* _What is needed_
Only lines with the string "agent" should be returned from the data below.
-- Information given follows --
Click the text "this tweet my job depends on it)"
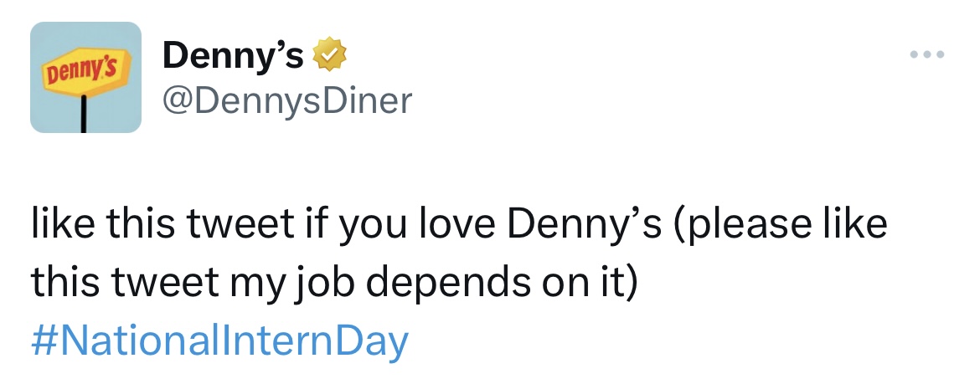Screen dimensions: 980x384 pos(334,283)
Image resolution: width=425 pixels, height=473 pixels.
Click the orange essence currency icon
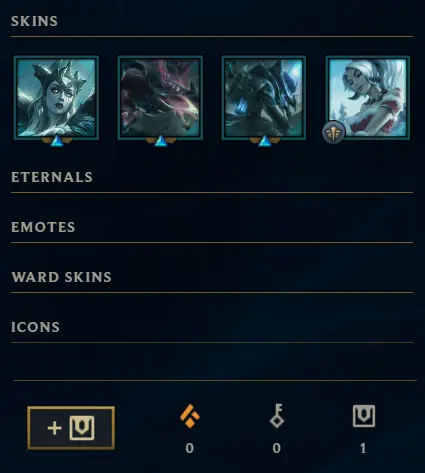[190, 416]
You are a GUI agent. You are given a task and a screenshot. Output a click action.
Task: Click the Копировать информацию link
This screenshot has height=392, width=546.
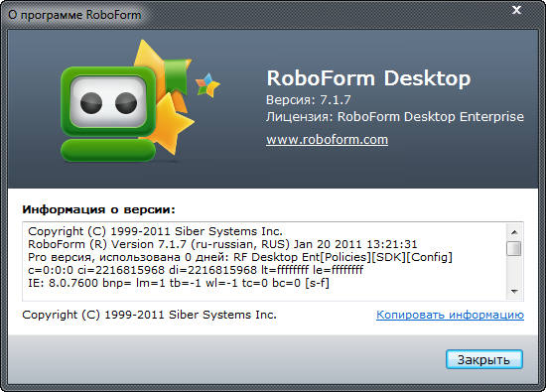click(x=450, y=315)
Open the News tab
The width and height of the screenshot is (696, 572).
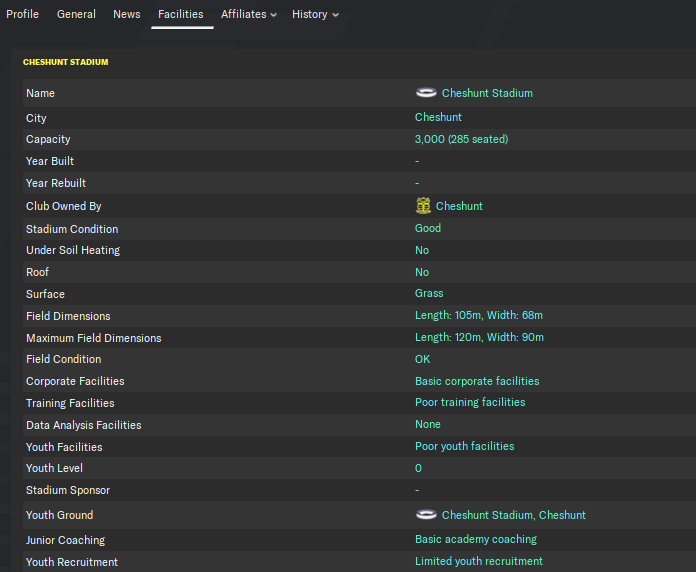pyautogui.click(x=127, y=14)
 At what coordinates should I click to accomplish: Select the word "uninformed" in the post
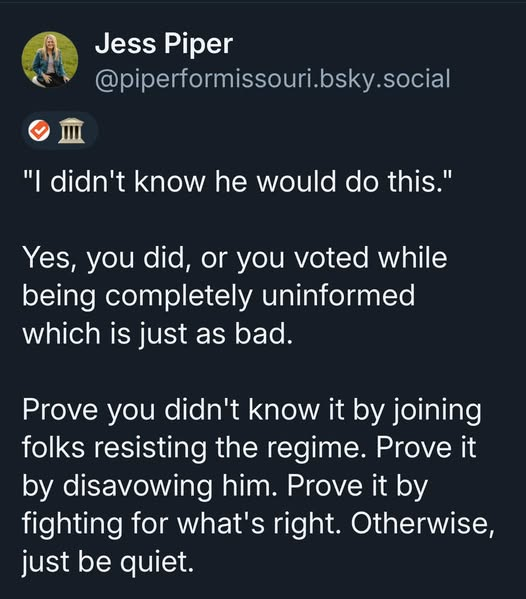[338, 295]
-- Information given concluded --
-- Information given follows --
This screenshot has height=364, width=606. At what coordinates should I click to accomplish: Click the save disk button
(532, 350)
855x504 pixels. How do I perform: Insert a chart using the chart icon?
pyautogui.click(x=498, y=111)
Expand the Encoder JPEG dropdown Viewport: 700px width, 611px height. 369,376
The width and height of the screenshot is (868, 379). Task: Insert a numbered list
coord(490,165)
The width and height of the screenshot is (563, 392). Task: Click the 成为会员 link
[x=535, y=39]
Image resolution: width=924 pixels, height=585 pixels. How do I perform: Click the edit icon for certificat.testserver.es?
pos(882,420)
-- Information given concluded --
-- Information given follows --
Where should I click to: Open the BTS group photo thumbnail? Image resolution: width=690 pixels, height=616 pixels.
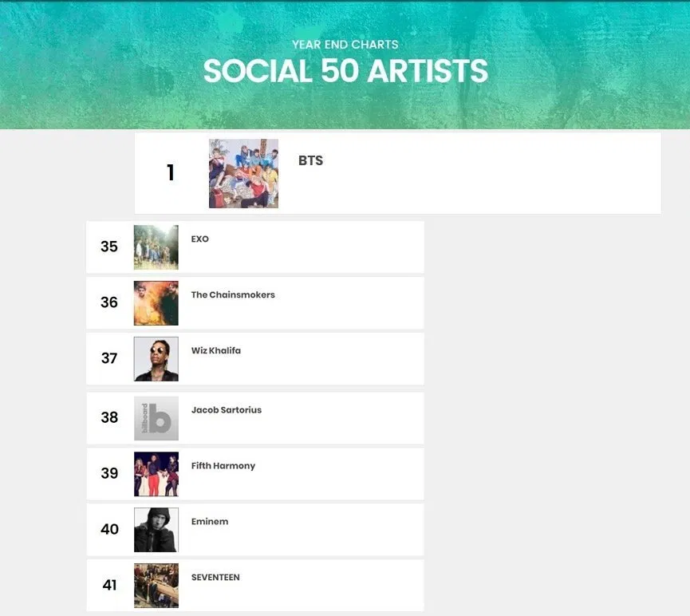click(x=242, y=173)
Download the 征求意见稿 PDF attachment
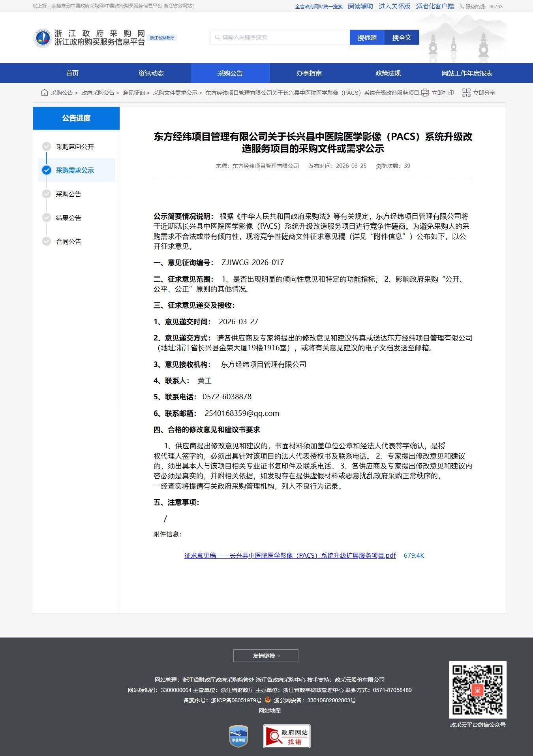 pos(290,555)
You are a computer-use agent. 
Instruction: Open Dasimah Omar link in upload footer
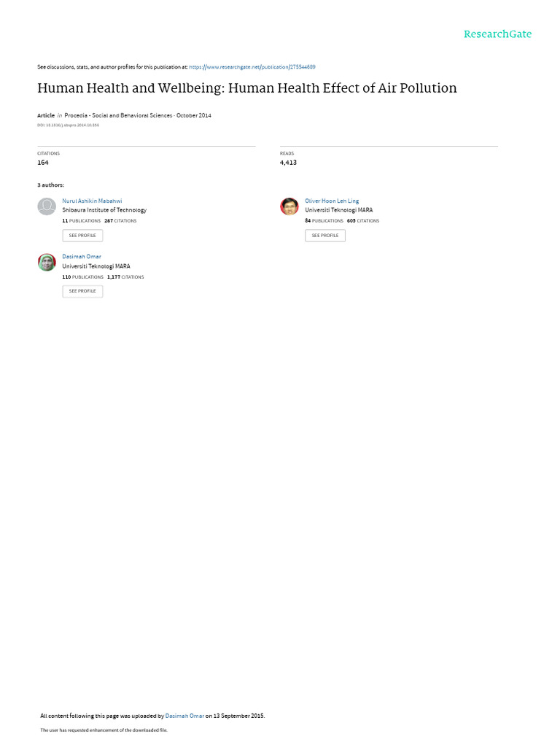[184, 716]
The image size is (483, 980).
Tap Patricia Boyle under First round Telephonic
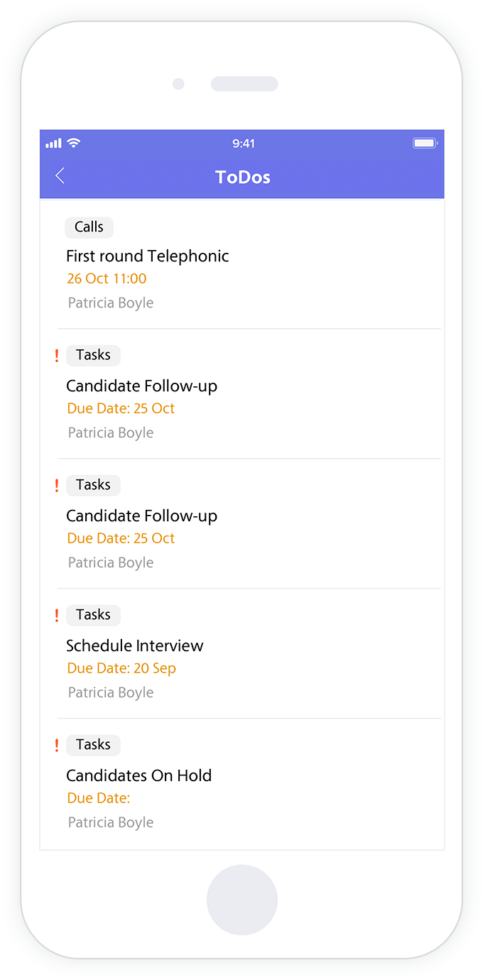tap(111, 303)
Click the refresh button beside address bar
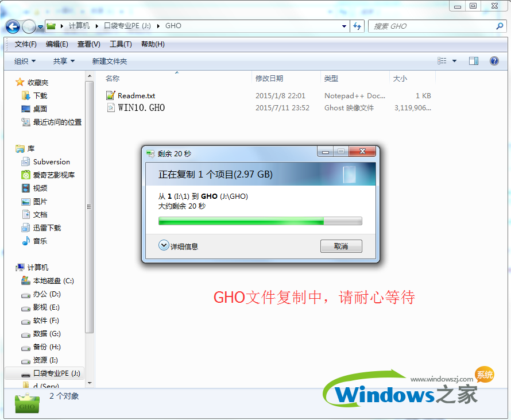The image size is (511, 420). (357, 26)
-- Information given concluded --
* _Answer box_
You are a GUI agent. You are given a task and a screenshot. Output a click action.
You are a computer-use agent. 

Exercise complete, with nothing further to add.